* [Task description]
Within the following material, tally each line that contains the string "text". Give the tally only.

+ + + +

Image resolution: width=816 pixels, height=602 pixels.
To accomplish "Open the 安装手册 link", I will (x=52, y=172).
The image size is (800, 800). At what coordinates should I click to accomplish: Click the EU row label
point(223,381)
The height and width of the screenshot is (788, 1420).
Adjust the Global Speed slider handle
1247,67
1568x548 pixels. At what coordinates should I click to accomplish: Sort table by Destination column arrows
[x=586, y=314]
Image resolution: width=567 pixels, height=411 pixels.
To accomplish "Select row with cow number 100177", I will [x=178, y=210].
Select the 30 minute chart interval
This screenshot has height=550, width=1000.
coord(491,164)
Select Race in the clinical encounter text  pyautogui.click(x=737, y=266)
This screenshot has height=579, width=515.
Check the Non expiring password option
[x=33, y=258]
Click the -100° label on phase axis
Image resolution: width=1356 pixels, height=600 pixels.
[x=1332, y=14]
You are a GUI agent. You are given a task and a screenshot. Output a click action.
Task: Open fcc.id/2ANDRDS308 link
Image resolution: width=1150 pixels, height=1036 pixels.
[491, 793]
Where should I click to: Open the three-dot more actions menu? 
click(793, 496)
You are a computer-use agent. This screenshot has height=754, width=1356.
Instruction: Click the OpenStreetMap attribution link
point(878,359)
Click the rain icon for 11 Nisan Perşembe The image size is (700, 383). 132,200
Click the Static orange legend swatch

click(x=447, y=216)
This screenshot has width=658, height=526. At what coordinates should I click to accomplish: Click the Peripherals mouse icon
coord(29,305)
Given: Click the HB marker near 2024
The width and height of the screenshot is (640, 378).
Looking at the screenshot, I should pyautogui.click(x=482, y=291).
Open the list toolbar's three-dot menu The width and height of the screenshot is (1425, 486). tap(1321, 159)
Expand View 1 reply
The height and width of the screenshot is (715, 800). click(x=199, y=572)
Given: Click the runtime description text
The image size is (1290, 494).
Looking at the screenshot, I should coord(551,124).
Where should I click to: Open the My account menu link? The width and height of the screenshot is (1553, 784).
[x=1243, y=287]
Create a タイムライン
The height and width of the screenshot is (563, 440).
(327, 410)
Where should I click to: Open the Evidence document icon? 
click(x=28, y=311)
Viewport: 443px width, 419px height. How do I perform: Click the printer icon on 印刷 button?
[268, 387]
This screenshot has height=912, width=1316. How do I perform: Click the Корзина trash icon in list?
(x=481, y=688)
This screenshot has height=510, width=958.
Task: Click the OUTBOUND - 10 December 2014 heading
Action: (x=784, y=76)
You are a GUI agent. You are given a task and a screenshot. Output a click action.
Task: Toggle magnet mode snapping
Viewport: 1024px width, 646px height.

+ + + +

* [Task response]
2